PROBLEM TO WORK ON: Below are the records; copy out every line that holds the word "time".

* * *

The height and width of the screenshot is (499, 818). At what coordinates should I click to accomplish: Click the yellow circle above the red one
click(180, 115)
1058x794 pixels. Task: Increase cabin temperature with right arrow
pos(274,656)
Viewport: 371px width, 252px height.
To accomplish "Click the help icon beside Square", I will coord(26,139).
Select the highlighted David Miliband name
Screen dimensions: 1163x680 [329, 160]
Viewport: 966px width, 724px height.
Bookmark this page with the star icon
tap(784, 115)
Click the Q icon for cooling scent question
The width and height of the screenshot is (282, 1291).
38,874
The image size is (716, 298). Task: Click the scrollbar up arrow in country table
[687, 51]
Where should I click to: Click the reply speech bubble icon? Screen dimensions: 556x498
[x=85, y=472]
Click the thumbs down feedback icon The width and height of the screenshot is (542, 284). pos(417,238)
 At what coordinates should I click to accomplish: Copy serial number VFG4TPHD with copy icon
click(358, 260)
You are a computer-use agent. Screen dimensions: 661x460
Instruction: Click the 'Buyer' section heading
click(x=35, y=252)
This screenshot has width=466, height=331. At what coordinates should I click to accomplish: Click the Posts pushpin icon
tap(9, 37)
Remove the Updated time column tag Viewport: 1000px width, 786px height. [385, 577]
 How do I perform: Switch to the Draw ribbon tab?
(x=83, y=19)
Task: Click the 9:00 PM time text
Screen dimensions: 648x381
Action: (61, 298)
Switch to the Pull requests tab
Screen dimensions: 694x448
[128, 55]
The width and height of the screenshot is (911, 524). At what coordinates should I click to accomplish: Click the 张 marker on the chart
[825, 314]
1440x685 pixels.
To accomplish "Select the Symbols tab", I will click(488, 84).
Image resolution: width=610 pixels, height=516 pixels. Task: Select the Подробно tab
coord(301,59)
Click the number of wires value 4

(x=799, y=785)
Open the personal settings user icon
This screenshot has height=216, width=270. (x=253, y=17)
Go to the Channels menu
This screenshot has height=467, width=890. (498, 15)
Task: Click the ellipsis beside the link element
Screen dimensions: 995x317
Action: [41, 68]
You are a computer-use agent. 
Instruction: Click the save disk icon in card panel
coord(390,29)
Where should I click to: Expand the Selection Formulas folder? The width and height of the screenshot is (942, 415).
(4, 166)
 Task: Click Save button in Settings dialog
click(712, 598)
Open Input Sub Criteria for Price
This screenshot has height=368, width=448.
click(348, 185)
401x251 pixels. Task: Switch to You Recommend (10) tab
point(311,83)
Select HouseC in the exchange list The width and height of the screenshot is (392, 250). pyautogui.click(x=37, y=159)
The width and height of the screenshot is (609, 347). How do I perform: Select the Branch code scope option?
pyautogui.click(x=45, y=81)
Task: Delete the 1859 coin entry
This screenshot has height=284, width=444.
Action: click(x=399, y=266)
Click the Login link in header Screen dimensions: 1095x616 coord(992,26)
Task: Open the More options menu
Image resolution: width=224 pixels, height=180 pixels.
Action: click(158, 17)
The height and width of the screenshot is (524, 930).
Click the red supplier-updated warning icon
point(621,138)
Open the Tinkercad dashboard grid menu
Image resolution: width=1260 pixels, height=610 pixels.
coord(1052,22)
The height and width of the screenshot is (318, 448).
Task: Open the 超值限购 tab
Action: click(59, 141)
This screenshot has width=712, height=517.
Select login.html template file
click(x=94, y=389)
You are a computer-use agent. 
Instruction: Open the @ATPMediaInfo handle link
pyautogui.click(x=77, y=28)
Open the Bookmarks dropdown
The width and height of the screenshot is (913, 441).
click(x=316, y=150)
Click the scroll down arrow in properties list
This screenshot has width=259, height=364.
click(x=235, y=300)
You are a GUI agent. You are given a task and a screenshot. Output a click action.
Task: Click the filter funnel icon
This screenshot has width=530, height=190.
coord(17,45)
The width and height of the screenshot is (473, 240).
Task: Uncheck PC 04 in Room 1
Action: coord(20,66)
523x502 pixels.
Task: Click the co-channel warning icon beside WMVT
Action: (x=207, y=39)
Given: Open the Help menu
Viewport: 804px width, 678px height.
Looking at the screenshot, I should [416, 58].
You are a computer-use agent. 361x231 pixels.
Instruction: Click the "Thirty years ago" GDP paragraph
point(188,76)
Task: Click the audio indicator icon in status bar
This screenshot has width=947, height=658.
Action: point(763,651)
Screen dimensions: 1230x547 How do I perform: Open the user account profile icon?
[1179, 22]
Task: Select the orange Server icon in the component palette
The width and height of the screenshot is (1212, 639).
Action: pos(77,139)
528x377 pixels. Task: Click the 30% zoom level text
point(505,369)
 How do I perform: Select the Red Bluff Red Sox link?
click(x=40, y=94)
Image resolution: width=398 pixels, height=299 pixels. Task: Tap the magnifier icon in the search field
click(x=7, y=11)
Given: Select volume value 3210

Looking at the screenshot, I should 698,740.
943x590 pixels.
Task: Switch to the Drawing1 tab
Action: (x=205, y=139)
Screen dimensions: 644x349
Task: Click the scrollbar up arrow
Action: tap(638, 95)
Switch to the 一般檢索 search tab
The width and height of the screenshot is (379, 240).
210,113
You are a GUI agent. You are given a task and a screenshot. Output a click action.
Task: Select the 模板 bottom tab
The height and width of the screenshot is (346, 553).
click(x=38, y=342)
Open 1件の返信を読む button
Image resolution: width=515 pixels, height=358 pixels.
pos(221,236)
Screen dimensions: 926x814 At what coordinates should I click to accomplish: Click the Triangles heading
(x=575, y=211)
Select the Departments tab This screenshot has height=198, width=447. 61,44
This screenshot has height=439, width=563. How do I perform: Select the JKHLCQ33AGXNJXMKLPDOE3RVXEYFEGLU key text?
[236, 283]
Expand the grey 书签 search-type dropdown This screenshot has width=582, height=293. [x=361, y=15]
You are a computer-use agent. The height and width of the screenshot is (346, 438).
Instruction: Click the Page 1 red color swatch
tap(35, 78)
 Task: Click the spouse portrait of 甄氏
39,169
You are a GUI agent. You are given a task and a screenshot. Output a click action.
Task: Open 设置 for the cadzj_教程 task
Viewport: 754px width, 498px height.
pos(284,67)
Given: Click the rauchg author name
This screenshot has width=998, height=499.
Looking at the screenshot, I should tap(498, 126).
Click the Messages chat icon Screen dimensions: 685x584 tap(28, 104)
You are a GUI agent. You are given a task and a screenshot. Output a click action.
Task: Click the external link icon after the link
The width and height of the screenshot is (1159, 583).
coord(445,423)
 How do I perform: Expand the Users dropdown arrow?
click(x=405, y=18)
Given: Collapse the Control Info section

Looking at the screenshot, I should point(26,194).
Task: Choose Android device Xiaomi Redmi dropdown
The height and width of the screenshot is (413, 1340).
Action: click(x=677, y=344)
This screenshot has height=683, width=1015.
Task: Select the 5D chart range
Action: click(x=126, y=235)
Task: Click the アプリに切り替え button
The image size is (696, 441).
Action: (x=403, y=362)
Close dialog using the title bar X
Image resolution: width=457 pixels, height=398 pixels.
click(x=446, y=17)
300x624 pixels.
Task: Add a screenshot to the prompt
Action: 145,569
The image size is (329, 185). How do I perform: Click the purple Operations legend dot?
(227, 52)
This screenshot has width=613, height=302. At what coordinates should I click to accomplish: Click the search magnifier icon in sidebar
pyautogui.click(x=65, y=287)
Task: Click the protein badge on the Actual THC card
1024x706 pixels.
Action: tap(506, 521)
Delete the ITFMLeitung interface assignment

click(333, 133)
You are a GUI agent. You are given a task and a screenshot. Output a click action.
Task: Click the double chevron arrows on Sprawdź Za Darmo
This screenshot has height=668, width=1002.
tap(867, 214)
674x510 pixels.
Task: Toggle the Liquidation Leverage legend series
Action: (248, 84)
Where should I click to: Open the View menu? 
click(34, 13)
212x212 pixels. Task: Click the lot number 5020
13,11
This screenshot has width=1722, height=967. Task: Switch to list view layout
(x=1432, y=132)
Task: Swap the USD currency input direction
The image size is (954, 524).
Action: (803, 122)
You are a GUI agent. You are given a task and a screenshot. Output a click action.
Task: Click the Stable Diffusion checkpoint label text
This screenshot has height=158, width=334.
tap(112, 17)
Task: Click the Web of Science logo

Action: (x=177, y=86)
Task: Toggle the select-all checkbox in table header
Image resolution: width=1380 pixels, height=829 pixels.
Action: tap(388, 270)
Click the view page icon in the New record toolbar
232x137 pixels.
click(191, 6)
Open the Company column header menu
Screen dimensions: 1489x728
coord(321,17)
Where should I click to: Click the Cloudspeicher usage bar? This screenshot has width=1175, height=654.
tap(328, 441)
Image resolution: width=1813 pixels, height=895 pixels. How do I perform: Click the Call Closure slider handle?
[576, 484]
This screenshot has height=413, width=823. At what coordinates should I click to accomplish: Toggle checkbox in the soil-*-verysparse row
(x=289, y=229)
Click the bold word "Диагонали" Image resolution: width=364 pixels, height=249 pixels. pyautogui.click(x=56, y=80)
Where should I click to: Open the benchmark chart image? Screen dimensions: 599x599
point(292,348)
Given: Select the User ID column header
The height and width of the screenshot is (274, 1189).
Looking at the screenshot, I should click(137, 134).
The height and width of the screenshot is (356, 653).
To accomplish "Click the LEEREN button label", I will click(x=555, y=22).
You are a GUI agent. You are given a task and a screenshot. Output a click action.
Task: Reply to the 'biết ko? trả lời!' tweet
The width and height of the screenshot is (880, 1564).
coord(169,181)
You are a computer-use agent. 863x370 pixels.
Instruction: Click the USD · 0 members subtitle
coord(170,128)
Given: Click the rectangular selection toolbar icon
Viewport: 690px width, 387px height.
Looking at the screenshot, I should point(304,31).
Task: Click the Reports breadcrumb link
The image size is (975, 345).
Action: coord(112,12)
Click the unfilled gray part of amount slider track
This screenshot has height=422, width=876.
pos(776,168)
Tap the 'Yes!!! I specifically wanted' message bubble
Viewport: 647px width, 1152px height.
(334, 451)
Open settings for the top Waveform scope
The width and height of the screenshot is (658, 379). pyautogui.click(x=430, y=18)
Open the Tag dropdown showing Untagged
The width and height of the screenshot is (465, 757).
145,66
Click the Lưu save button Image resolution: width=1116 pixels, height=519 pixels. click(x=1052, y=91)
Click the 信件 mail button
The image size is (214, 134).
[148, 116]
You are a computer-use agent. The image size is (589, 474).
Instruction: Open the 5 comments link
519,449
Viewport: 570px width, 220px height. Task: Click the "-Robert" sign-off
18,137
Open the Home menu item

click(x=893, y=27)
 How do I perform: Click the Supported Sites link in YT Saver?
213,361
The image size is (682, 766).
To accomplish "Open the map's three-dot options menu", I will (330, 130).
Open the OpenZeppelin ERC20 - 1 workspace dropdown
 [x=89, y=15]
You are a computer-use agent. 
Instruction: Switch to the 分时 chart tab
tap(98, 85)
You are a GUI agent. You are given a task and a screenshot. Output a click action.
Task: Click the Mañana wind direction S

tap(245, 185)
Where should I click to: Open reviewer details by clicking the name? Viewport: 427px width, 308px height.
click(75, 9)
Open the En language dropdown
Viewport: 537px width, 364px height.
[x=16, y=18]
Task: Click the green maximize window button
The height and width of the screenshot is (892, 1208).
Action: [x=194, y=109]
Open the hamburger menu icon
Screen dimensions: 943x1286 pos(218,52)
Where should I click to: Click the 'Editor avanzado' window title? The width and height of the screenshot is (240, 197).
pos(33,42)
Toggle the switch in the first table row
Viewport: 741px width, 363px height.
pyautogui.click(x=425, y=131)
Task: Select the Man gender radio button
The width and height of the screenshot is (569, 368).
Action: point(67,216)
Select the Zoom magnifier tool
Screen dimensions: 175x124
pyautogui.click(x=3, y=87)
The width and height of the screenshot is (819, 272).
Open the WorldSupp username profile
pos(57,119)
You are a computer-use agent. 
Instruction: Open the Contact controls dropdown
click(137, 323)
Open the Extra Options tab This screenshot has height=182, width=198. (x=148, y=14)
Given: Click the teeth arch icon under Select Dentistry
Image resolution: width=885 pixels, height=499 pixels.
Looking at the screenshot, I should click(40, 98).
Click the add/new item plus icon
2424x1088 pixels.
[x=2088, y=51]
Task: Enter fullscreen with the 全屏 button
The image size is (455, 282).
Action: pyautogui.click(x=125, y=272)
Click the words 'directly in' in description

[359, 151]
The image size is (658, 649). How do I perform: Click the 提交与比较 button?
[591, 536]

* * *

EXERCISE OUTPUT:
Remove the Updated time column tag Viewport: 1000px width, 786px height. [385, 577]
Task: Click the 9:00 PM time text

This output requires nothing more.